Start of INFORMATION SUPPLIED
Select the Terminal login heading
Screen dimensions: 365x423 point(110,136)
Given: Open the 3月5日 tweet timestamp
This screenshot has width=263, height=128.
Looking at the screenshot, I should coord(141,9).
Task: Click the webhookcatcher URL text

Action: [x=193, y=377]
End of INFORMATION SUPPLIED
Start of INFORMATION SUPPLIED
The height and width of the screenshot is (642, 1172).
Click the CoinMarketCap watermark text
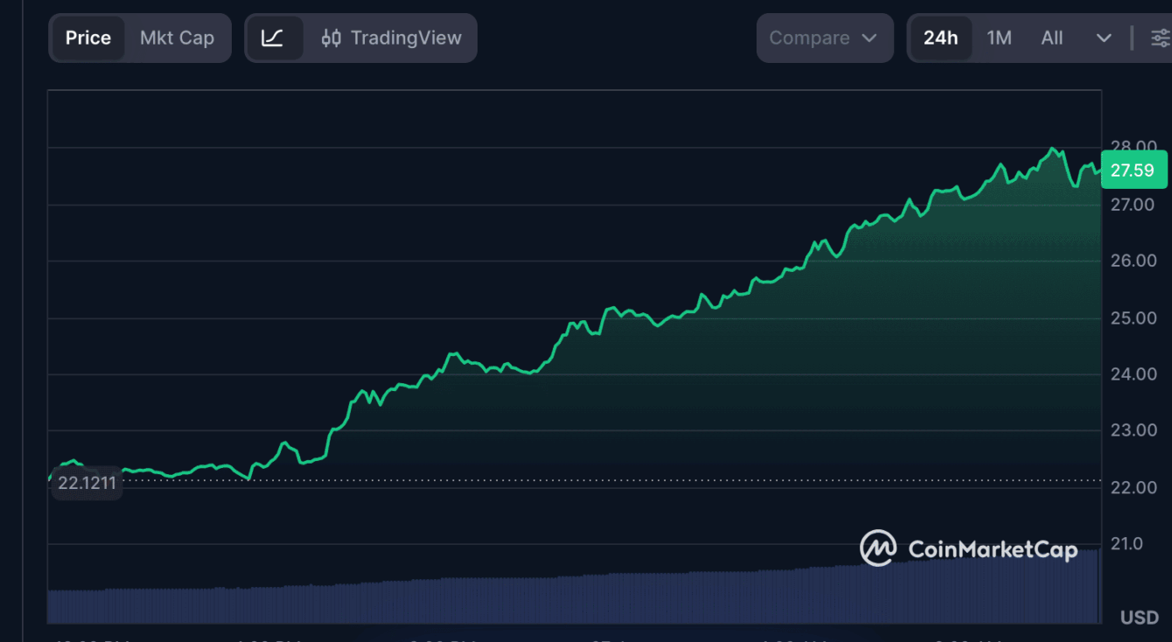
End of INFORMATION SUPPLIED
Start of INFORMATION SUPPLIED
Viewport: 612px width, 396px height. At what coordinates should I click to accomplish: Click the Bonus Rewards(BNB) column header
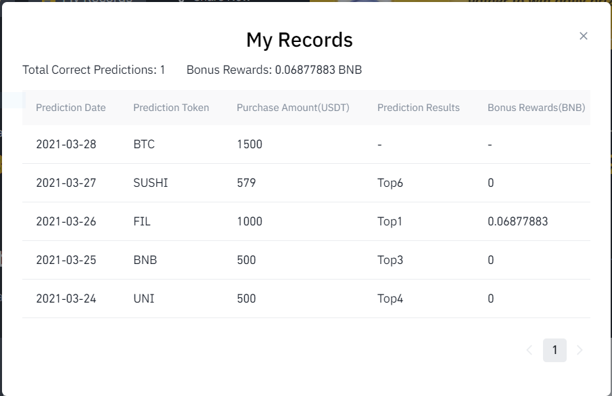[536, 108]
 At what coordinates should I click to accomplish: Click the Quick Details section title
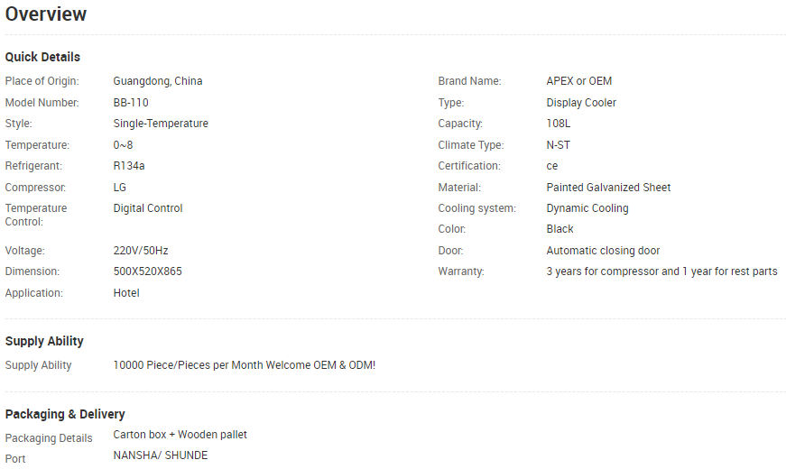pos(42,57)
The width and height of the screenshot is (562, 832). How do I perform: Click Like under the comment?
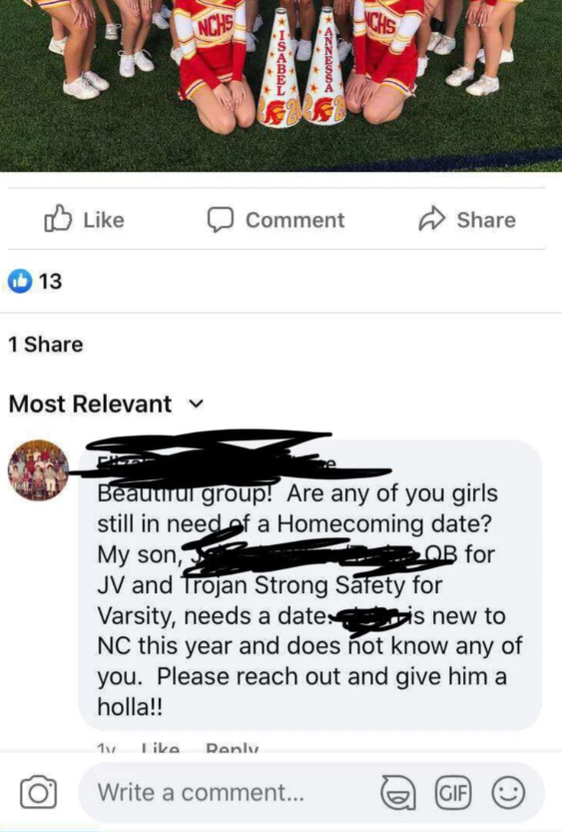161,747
End of INFORMATION SUPPLIED
For the lines above, output exactly those from the line containing "The height and" through the line containing "Click the CoinMarketCap watermark text", and skip the others.

# [RESULT BELOW]
The height and width of the screenshot is (642, 1172).
Click the CoinMarketCap watermark text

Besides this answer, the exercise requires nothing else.